Diagenesis Paths Shown in Microfossil-bearing Chert
Diagenesis Paths Shown in Microfossil-bearing Chert

In early diagenetic chert we commonly find detailed preservation of the cellular structures of microbes that made up our earliest ecosystems. However, that fossil preservation is subject to modification over thousands—to billions—of years of post-depositional fluid flow.
Kaitlyn Gauvey is a fourth year PhD student who is exploring the pathways of diagenesis in microfossil-bearing, early diagenetic chert with her advisor, Linda Kah, the EEPS Kenneth R. Walker Professor. Earlier in the Kah Lab, Jeremy Dunham (MS ’18) and Ashley Manning-Berg (PhD ’18) noted that microfossiliferous chert of the 1.1 billion-year-old Angmaat Formation, Northern Baffin Island, preserved a through-going rectilinear microfabric when examined under polarized light. The rectilinear fabric was hypothesized to result from the three-dimensional stacking of 20-50 micron chalcedony spherules.

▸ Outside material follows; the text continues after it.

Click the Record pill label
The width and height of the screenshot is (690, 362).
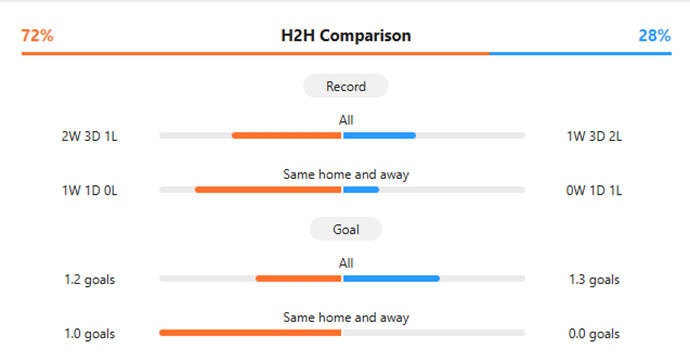tap(346, 86)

This rectilinear fabric was so prevalent in the Angmaat Formation that Gauvey started asking whether the fabric was common in microfossil-bearing cherts. She requested and received samples from Professor Emeritus Andrew Knoll at Harvard University—the foremost authority on Precambrian microfossils—that spanned both time and space. With the samples, Gauvey showed, first, that this rectilinear petrographic fabric is common to all microfossil-bearing cherts. She began, however, to also note that the preservation of the individual spherules varied.

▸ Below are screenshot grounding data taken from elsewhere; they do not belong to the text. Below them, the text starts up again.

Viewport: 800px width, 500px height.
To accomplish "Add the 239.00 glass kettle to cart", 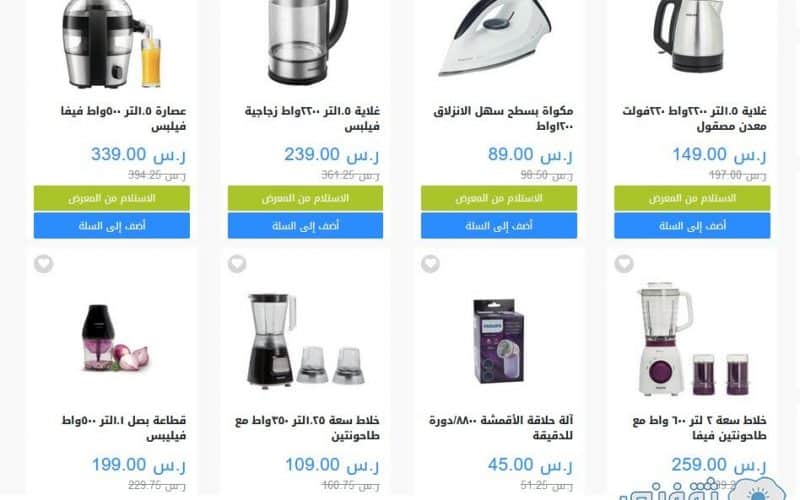I will click(305, 226).
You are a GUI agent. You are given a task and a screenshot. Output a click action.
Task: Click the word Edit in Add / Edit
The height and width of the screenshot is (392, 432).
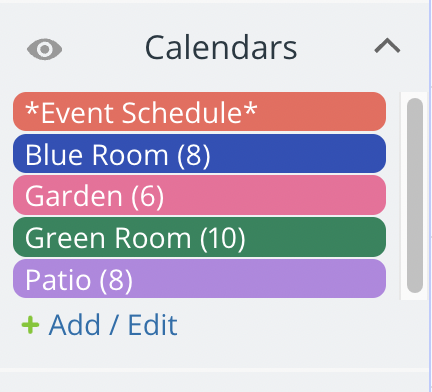pyautogui.click(x=153, y=325)
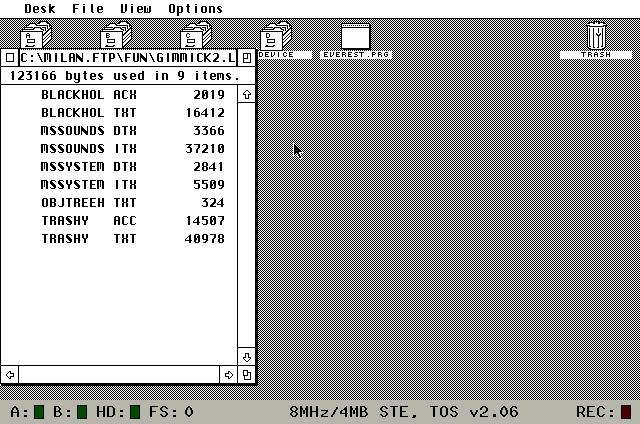Open the Options menu

(195, 8)
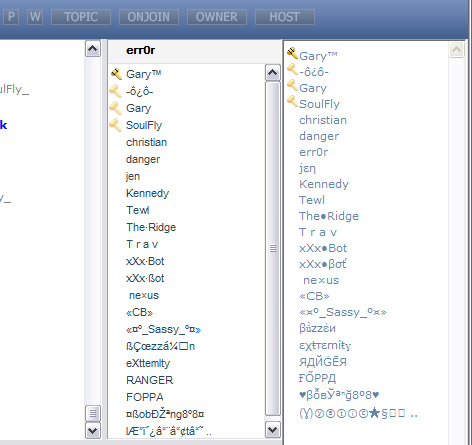Click the gavel icon beside Gary in middle list
Viewport: 472px width, 445px height.
pos(115,108)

Gauvey has since deciphered several distinct pathways of diagenesis, wherein chalcedony spherules (which consist of a three-dimensional array of micro-scale fibrous crystals) undergo various patterns of grain coarsening that incorporates similarly oriented fibers into single, larger crystals. The degree to which this grain coarsening occurs appears to reflect whether silica is permeating an originally organic or mineral matrix, as well as the degree of water-rock interaction.
Gauvey also has been exploring different techniques (XRD, SEM-EBSD, Raman spectroscopy, and FTIR spectroscopy) to further explore microfossiliferous cherts, and she has submitted her first manuscript on these fabrics.